Abastecimento além da trava de segurança da bomba é proibido por lei

Frentistas dos postos de combustíveis da capital não poderão mais atender aos pedidos dos clientes que desejarem encher o tanque dos veículos "até a boca"

O Tempo

Os postos de combustíveis de Belo Horizonte estão proibidos de preencher o tanque dos veículos após o desarme automático de segurança da bomba de abastecimento. É o que determina a Lei 10.943/2016, de autoria do vereador Vilmo Gomes (PSB), sancionada pelo prefeito Marcio Lacerda e publicada nesta sexta-feira (1º) no Diário Oficial do Município (DOM).

O estabelecimento que descumprir a lei pagará uma multa no valor de R$ 1 mil, aplicada em dobro em caso de reincidência.
De acordo com o autor do projeto de lei, a medida tem o intuito de combater a exposição dos frentistas e clientes dos postos a uma substância líquida, inflamável e incolor chamada benzeno, que é liberada em grande quantidade quando o tanque é abastecido “até a boca”. Segundo Vilmo, essa substância pode causar cegueira, câncer e impotência sexual.

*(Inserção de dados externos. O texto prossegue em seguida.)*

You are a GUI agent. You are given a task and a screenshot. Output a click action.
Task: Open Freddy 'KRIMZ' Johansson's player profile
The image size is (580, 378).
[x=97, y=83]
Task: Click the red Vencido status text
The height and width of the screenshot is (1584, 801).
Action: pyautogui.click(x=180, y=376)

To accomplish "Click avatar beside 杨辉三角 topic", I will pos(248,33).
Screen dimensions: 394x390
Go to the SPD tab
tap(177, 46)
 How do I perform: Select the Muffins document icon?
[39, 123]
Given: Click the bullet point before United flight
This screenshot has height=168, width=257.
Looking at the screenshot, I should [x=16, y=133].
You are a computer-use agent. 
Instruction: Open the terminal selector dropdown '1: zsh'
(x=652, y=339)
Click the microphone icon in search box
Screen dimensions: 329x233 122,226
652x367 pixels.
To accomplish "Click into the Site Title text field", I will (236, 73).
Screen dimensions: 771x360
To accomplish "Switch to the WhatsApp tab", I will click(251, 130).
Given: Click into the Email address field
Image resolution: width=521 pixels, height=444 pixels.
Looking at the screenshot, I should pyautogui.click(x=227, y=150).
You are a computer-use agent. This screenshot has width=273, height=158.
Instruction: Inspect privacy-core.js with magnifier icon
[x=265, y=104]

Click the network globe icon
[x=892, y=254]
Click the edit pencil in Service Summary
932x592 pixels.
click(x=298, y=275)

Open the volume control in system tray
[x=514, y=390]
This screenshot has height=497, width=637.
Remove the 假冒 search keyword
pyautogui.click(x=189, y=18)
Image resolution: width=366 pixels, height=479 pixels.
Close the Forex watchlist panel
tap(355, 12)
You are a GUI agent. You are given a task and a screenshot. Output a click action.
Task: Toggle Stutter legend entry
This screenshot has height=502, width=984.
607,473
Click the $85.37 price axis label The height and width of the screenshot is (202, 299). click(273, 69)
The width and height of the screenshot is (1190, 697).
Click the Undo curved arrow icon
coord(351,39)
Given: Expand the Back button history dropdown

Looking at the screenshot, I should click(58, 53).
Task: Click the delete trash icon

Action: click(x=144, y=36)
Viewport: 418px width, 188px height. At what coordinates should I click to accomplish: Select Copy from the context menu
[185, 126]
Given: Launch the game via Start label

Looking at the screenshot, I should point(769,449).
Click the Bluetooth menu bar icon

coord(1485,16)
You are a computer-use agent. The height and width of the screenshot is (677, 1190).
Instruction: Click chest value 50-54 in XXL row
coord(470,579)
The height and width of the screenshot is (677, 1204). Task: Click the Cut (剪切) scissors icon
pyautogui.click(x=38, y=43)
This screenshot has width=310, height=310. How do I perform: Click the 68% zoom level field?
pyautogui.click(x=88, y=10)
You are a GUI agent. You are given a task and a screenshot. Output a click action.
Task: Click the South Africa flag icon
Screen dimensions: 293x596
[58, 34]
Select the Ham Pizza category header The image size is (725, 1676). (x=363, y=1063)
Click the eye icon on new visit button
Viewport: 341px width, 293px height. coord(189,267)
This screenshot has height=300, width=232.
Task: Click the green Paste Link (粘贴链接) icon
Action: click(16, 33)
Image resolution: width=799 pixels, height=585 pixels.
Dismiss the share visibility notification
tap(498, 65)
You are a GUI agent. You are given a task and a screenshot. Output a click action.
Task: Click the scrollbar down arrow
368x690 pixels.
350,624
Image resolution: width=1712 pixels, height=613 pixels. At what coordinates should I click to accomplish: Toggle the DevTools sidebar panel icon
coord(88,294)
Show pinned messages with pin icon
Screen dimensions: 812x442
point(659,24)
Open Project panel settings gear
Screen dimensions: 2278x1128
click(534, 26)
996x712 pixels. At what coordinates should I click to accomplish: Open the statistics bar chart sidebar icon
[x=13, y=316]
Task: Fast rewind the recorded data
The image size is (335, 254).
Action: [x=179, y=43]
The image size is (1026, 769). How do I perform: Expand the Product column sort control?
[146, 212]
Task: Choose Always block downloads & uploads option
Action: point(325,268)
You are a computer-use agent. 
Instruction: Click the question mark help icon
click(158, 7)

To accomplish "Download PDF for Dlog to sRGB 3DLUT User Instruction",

Além disso, a trava de segurança da bomba de combustível serve para proteger o filtro do tanque do veículo e o abastecimento além do limite pode provocar incêndio.
Vilmo explica ainda que essa foi uma reivindicação da categoria dos trabalhadores em postos de combustíveis. “Atendemos a um antigo pedido dos frentistas que buscam mais segurança", disse.
Conforme a publicação no DOM, os valores das multas recolhidas ao Tesouro Municipal serão aplicados em campanhas de natureza preventiva na área do meio ambiente.